The Manager is acting for the Sellers only in connection with the Offering and

no one else, and will not be responsible to anyone other than the Sellers for

providing the protections offered to clients nor for providing advice in

relation to the Offering, the contents of this announcement or any

transaction, arrangement or other matter referred to in this announcement.
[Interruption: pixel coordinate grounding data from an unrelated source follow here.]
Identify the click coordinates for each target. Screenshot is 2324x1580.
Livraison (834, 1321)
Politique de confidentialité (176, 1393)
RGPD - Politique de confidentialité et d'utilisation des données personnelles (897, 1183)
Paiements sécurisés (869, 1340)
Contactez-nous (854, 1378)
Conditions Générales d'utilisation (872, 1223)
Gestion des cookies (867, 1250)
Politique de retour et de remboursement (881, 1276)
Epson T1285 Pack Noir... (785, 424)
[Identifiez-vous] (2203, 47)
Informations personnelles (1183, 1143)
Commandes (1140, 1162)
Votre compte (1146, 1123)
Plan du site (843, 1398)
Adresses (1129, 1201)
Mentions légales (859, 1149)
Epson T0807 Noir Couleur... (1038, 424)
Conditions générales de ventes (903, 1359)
In connection with the Offering, the Manager and their respective affiliates

may take up a portion of the shares offered in the Offering as a principal

position and in that capacity may retain, purchase, sell, offer to sell for

their own accounts such shares and other securities of the Company or related

investments in connection with the Offering or otherwise. In addition, the

Manager and their respective affiliates may enter into financing arrangements

(including swaps or contracts for differences) with investors in connection

with which the Manager and their respective affiliates may from time to time

acquire, hold or dispose of shares of the Company. The Manager do not intend

to disclose the extent of any such investment or transactions, other than in

accordance with any legal or regulatory obligations to do so.

This announcement is for information purposes only and is not to be relied

upon in substitution for the exercise of independent judgment. It is not

intended as investment advice and under no circumstances is it to be used or

considered as an offer to sell, or a solicitation of an offer to buy any

securities or a recommendation to buy or sell any securities in the Company.

The price and value of securities and any income from them can go down as well

as up and you could lose your entire investment. Past performance is not a

guide to future performance. Information in this announcement cannot be relied

upon as a guide to future performance. None of the Manager nor any of their

respective affiliates accepts any liability arising from the use of this

announcement.

For further information please contact:

Simon Bolton, Group CEO +31 33 285 1773

Mikael Clement, CSO +47 9900 8000

www.envipco.com

[email protected]

About Envipco Holding N.V.

Envipco Holding N.V. (Envipco), www.envipco.com, is a Netherlands-based

holding company listed on Euronext Amsterdam and Euronext Oslo Børs (Symbols:

ENVI/ENVIP). Envipco, with operations in several countries around the globe,

is a recognized leader in the development and operation of reverse vending

machines (RVMs), automated technological systems for the recovery of used

beverage containers. Known for its innovative technology and market

leadership, Envipco holds several intellectual property rights for RVM

systems, including but not limited to beverage refund deposit markings,

material type identification, compaction, and accounting.